§ **Saved entries**:
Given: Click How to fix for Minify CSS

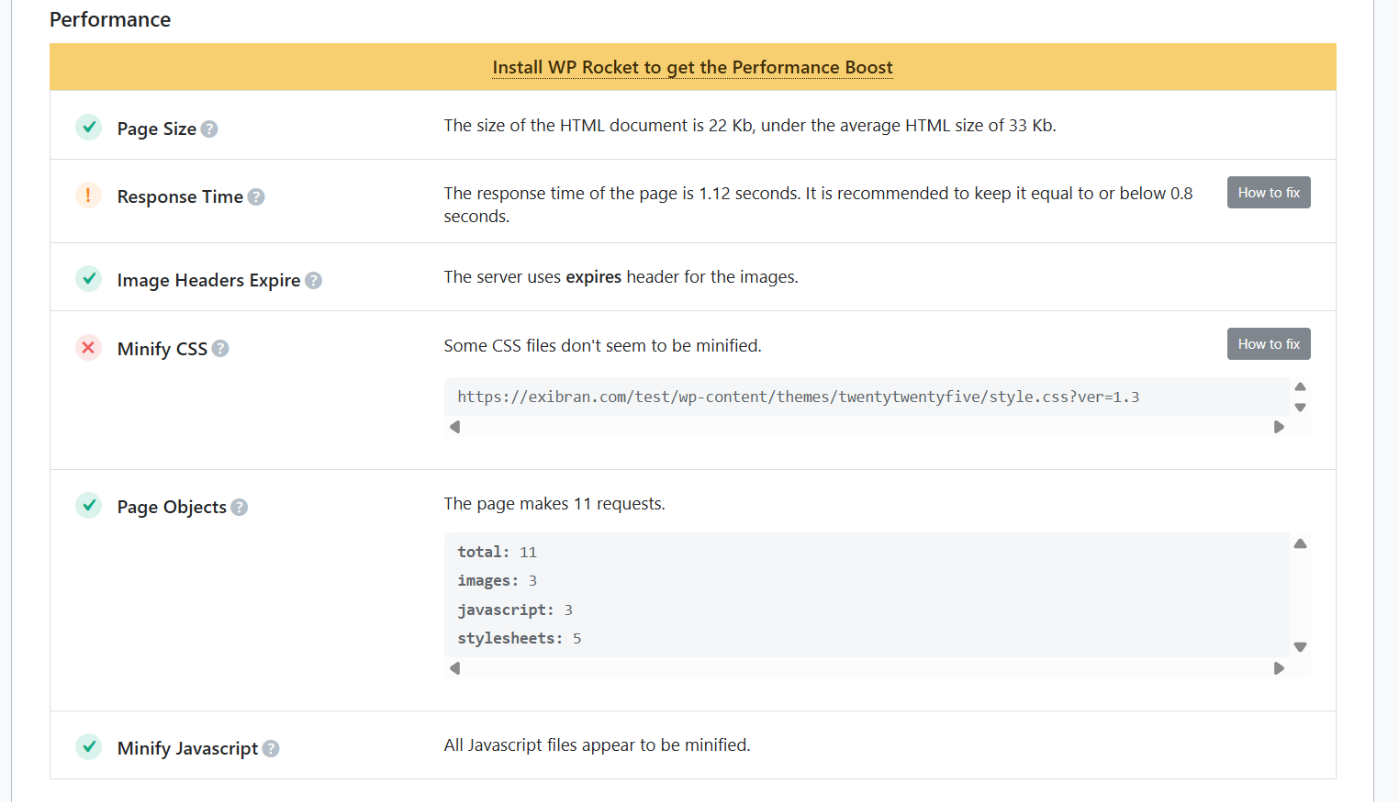Looking at the screenshot, I should point(1268,344).
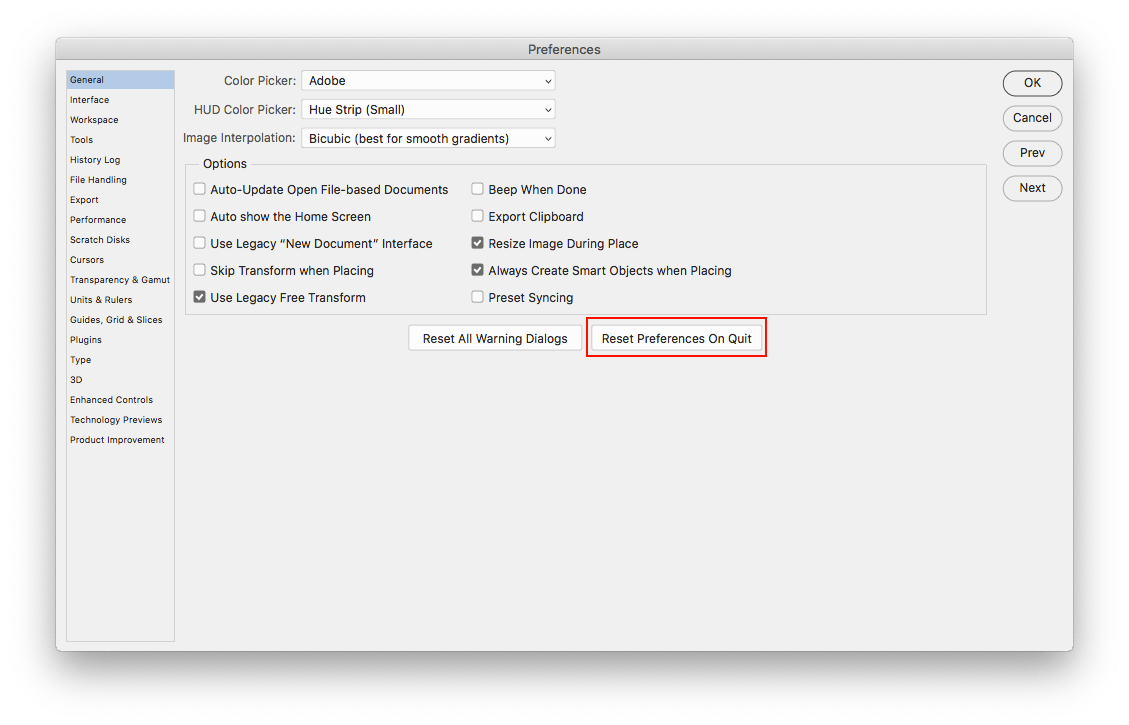
Task: Check Auto show the Home Screen
Action: [x=199, y=216]

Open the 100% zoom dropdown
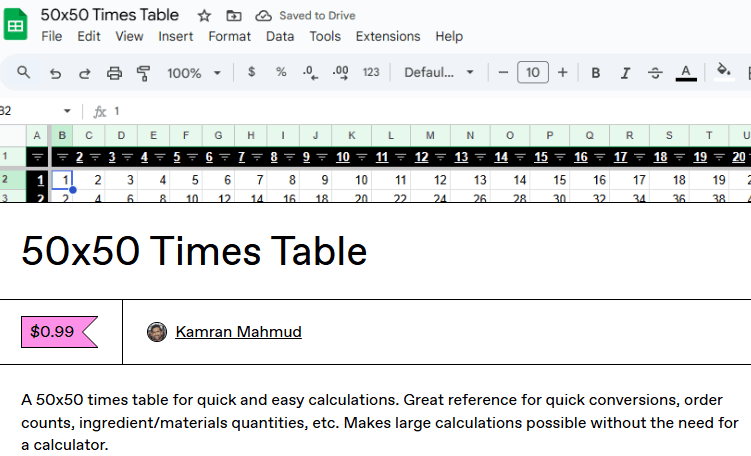click(196, 73)
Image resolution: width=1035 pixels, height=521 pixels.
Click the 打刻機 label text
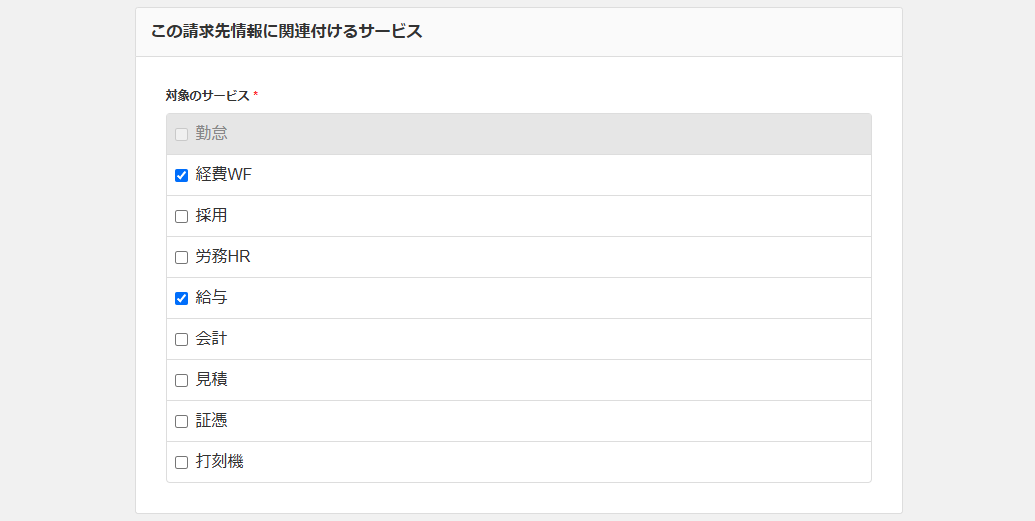(x=220, y=462)
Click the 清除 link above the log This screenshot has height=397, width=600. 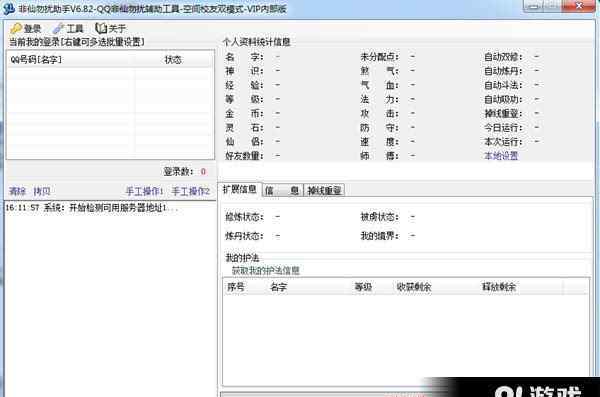pyautogui.click(x=17, y=191)
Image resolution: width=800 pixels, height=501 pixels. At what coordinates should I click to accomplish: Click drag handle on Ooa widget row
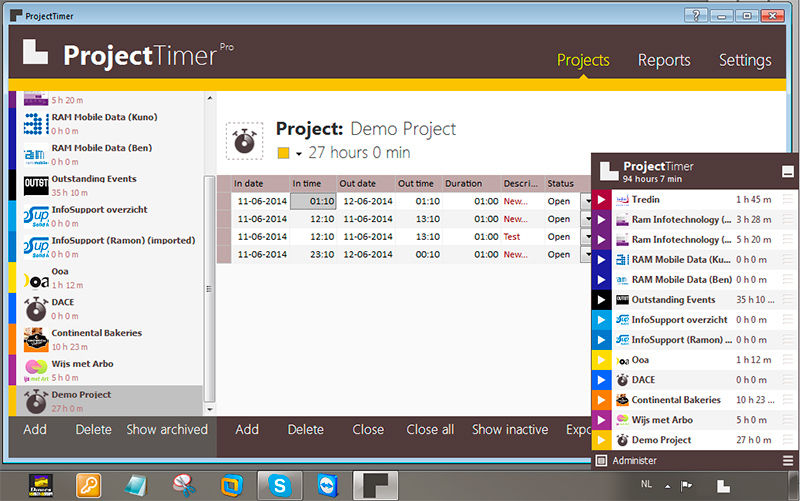pos(788,360)
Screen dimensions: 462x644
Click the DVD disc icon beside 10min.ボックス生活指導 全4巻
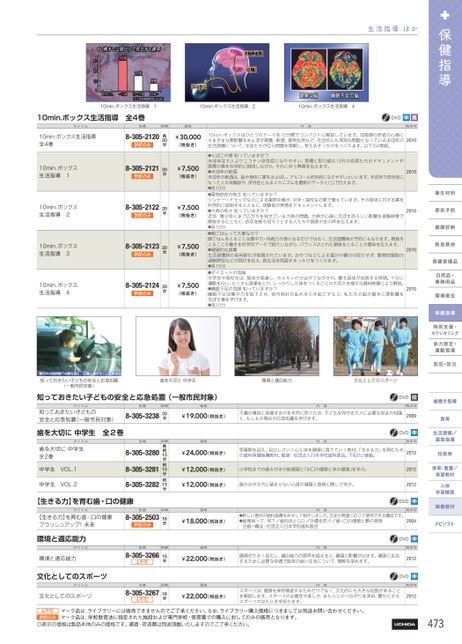[386, 117]
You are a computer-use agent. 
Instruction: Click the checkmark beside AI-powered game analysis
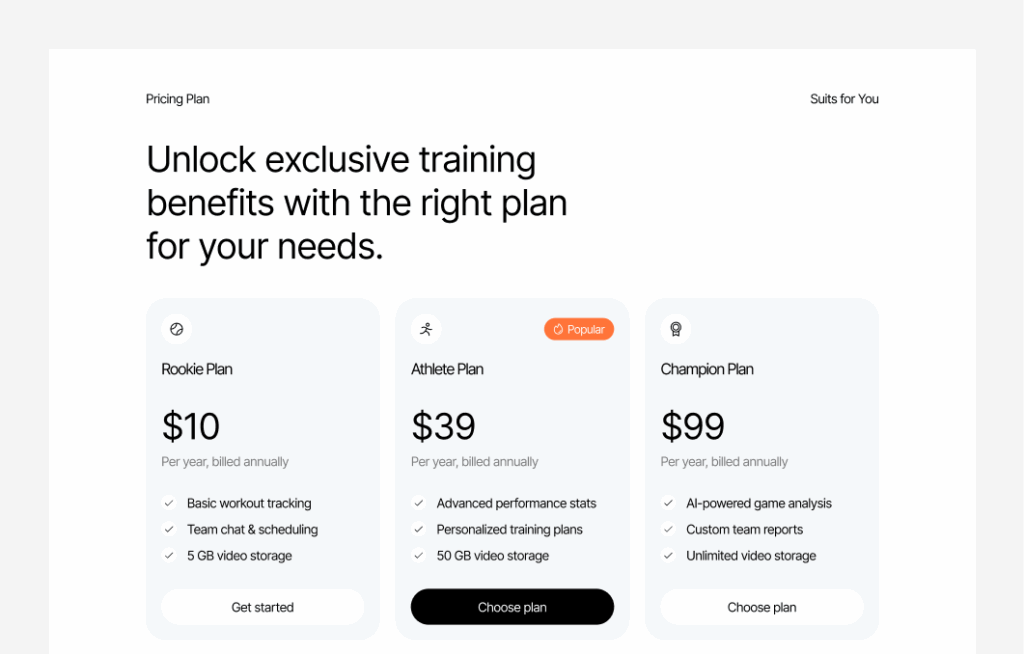click(x=669, y=503)
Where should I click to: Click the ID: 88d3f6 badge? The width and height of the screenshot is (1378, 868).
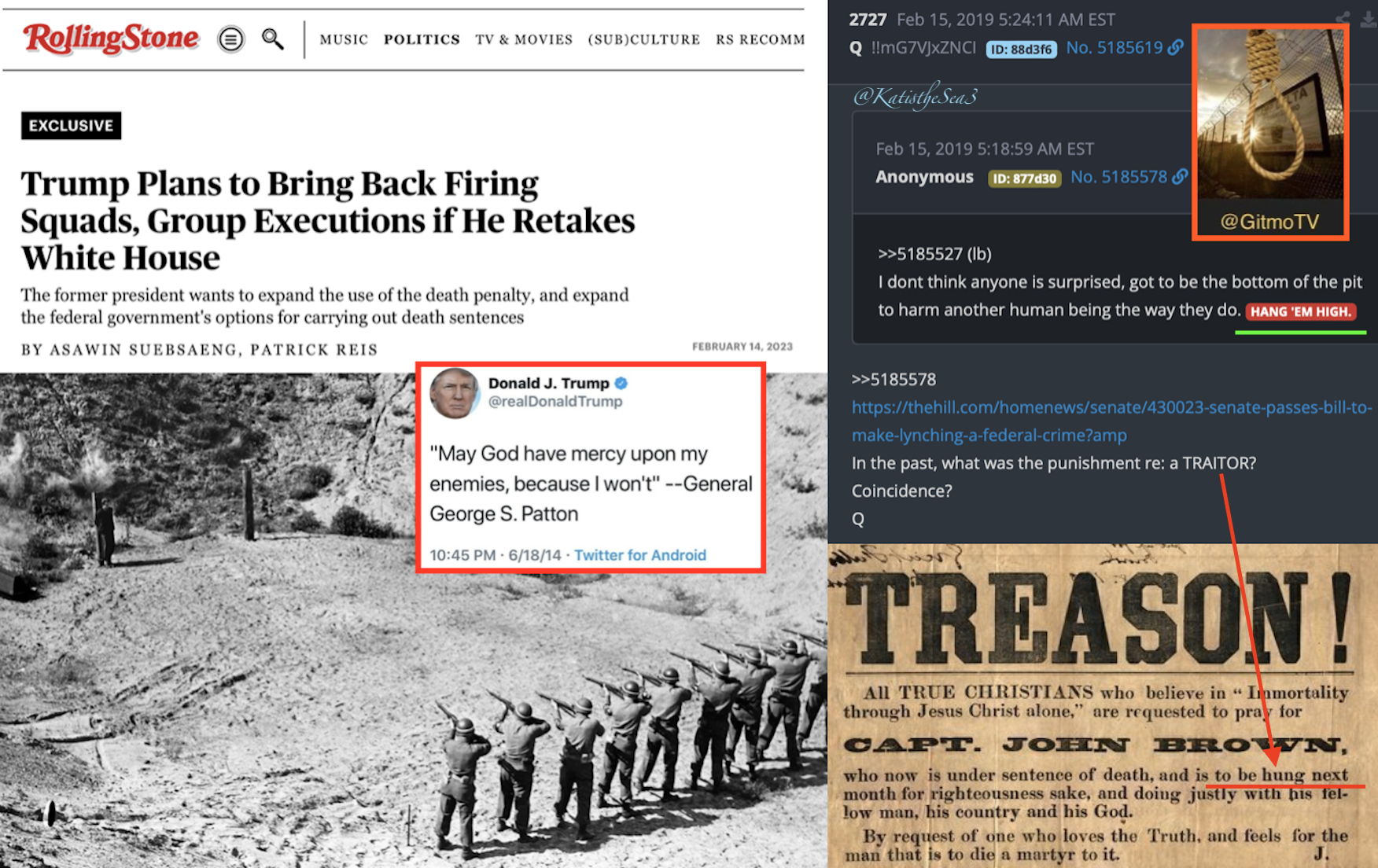1021,49
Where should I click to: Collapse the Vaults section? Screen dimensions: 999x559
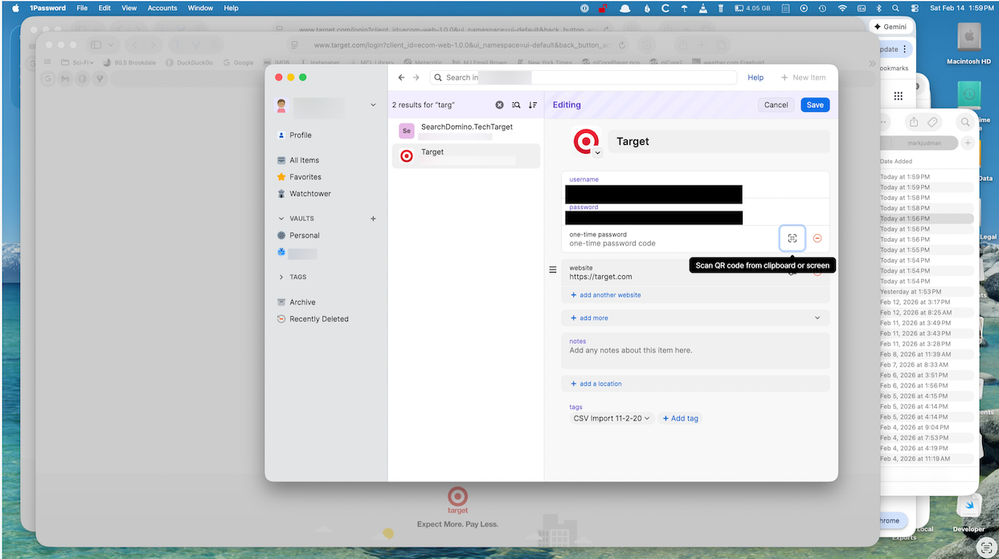pyautogui.click(x=281, y=218)
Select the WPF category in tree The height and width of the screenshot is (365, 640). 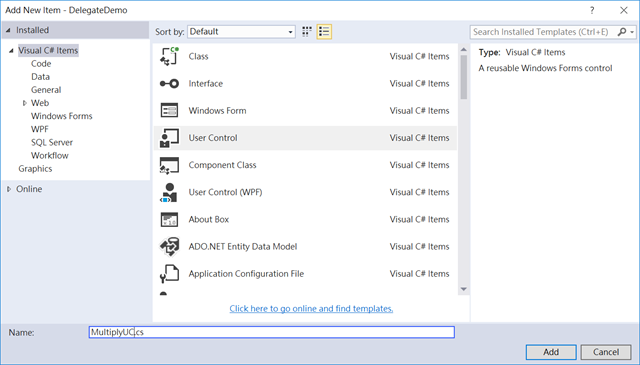[40, 129]
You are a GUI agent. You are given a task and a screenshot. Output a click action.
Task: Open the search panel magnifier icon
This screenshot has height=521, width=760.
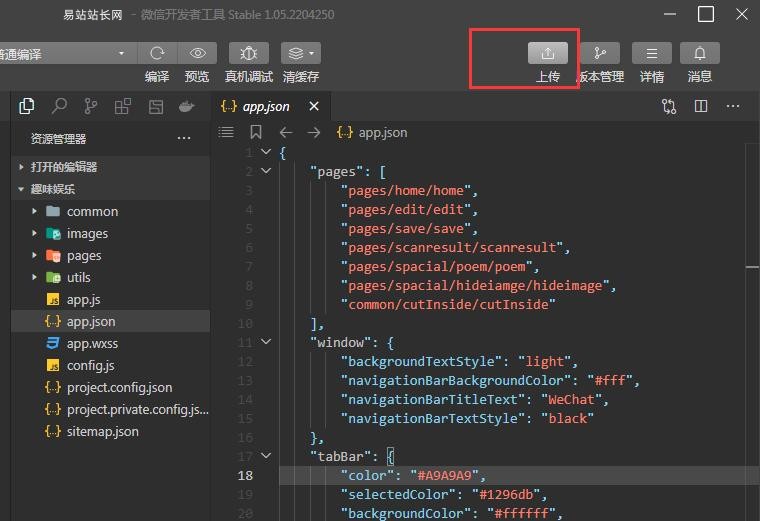coord(60,106)
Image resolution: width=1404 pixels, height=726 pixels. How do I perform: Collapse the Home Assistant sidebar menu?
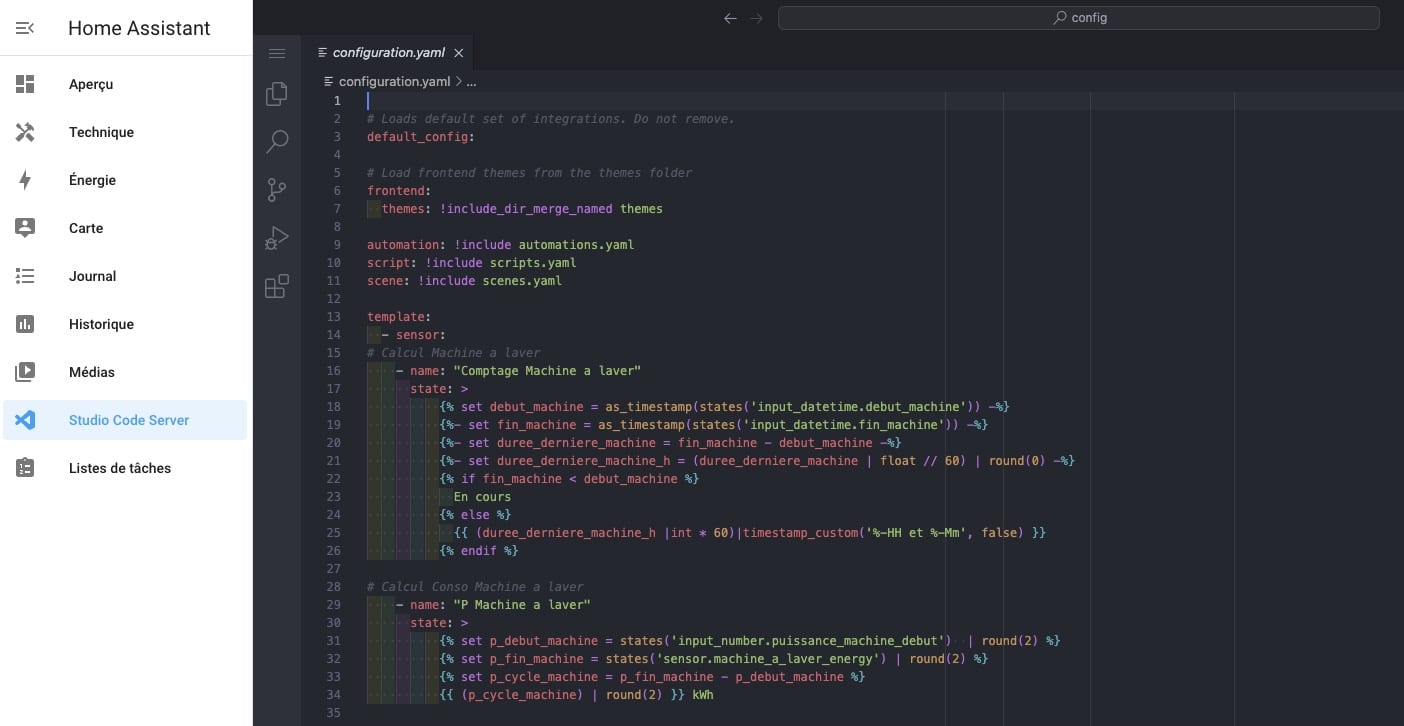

§ **Aim of the task**: Each line that holds the string "agent" is to be copied from the entries above.

§ **Exercise result**:
You are a computer-use agent. 
You are a GUI agent. You are given a task and a screenshot. Output a click action.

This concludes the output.